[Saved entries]

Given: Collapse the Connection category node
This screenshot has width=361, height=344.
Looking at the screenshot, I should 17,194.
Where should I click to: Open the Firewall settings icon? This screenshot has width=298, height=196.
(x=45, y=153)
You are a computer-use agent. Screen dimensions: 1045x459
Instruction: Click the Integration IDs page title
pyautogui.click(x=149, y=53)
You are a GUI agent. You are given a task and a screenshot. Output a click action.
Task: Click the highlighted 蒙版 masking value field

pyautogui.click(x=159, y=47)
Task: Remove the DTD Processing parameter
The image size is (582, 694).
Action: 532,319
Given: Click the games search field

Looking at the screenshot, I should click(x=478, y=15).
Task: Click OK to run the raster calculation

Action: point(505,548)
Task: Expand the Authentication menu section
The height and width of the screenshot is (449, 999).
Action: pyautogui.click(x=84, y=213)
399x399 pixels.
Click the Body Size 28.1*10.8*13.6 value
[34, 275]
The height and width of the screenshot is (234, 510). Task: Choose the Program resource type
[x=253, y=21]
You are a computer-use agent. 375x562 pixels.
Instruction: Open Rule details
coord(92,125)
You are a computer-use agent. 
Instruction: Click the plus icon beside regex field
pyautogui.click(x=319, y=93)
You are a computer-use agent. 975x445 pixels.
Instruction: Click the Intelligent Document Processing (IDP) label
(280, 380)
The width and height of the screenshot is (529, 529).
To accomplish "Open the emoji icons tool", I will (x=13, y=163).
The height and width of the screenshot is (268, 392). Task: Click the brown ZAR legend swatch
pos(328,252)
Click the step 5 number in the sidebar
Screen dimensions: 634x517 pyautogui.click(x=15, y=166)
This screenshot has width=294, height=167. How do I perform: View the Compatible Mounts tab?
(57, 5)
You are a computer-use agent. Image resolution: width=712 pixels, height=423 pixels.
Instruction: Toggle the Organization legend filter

Aim of the task:
Check each line above for "agent" and return the ones that have it.

Written response:
You are a computer-use agent. Screen dimensions: 1045x459
You are a GUI agent. You are given a task and a screenshot. Output a click action.
You are a computer-use agent. 375x562 pixels.
You are a computer-use agent. 
You are a computer-use agent. 975x445 pixels.
You are a computer-use agent. Image resolution: width=712 pixels, height=423 pixels.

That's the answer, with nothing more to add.